Quoting from Parker v. Puckett, 129 Ga.App. 265, 267, 199 S.E.2d 343 (1973), Williams argues that ” ‘ “[i]ndemnity” means “reimbursement….” ‘ ” Williams claims the corporation has paid nothing on the judgment and therefore has sustained no loss for Williams to indemnify. The record shows the corporation paid more than $25,000 on the judgment before it went out of business. Therefore, not only is this appeal frivolous, it is based upon a purposeful misrepresentation of the facts. It is ludicrous to argue that a judgment debtor must first pay a judgment before it
Page 668
can collect “reimbursement” from its indemnitor.
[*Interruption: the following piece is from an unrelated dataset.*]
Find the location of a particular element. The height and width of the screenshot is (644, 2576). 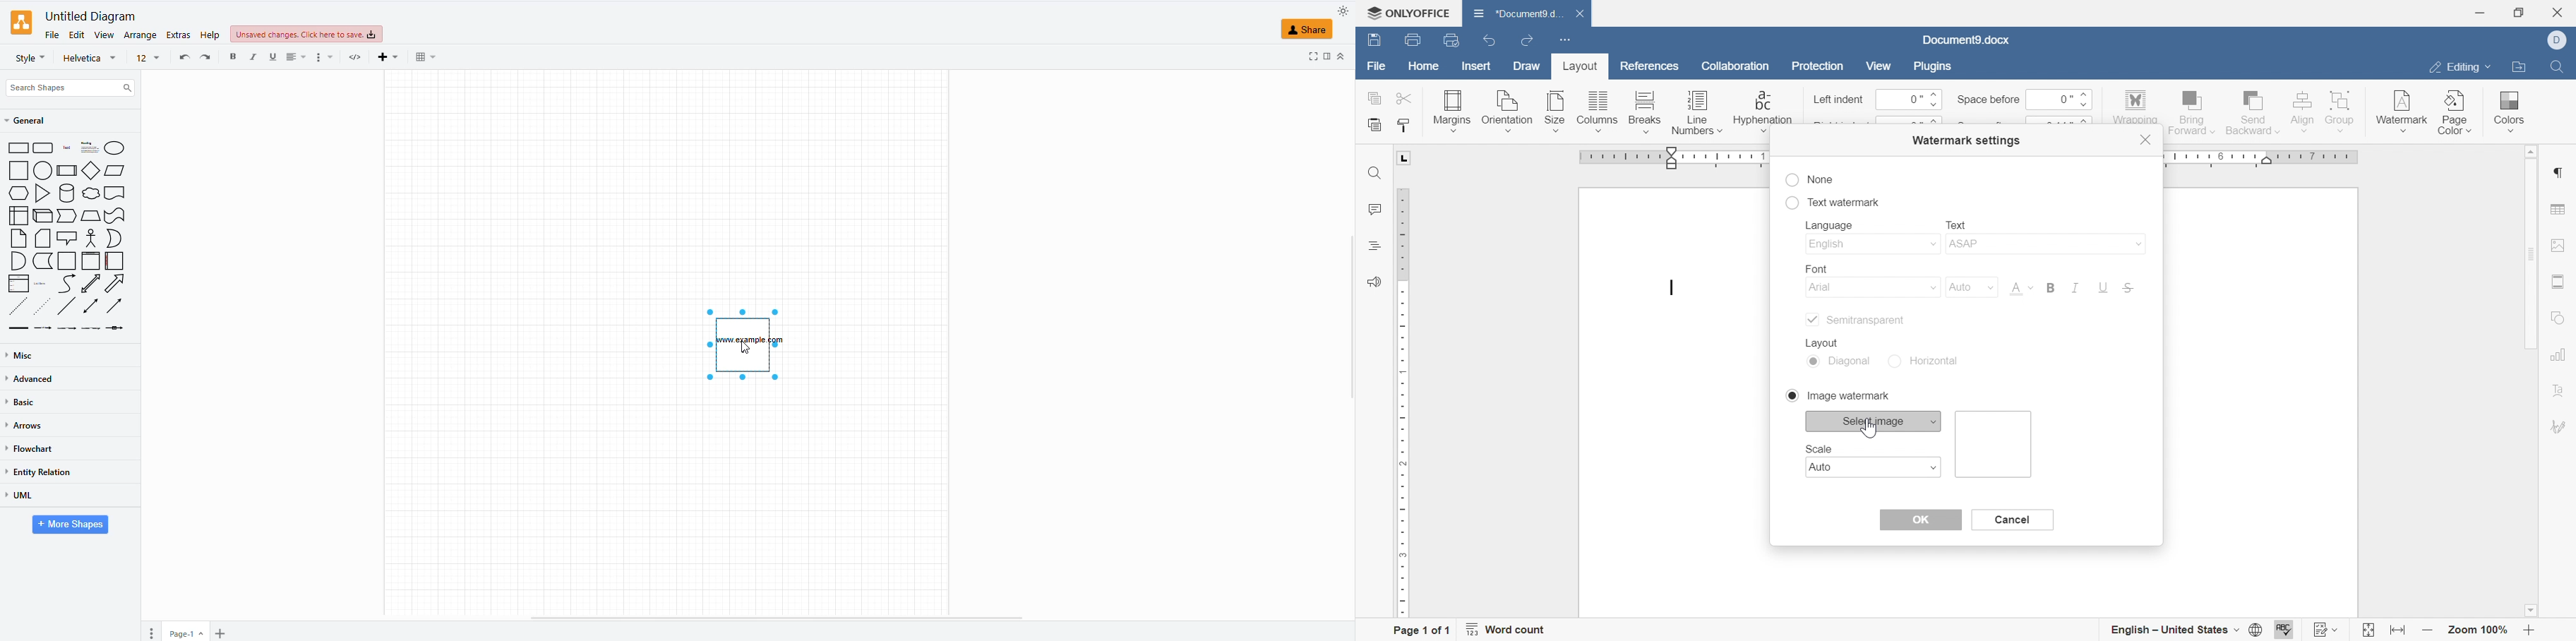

”Upon careful examination of the record, we have concluded that there was no arguable merit to the appeal and that ‘appellant knew or should have known that, under a careful reading of the facts and the relevant law, his appeal was ill-founded.’ Ray v. Standard Fire Ins. Co., 168 Ga.App. 116, 118 (308 SE2d 221) (1983).”Holcomb v. Commercial Credit Svcs., 180 Ga.App. 451, 452, 349 S.E.2d 523 (1986). In light of the fact that Williams’ liability under the indemnity agreement was clear and unambiguous, considered in conjunction with Williams’ misrepresentation of the facts appearing in the record, “[i]t does not appear that there was any valid reason for the appellant to [183 Ga.App. 284] anticipate reversal of the [trial] court’s judgment, and, consequently, we must conclude that the appeal to this court was for the purpose of delay only. Accordingly, the appellee’s request for award of damages in the amount of 10 percent of judgment is granted.” Hanover Ins. Co. v. Scruggs Co., 162 Ga.App. 640, 641, 292 S.E.2d 493 (1982). The clerk of this court is directed to enter upon the remittitur ten percent damages against Williams and in favor of Kaminsky.
Appeal dismissed with damages.
BIRDSONG, C.J., and DEEN, P.J., concur.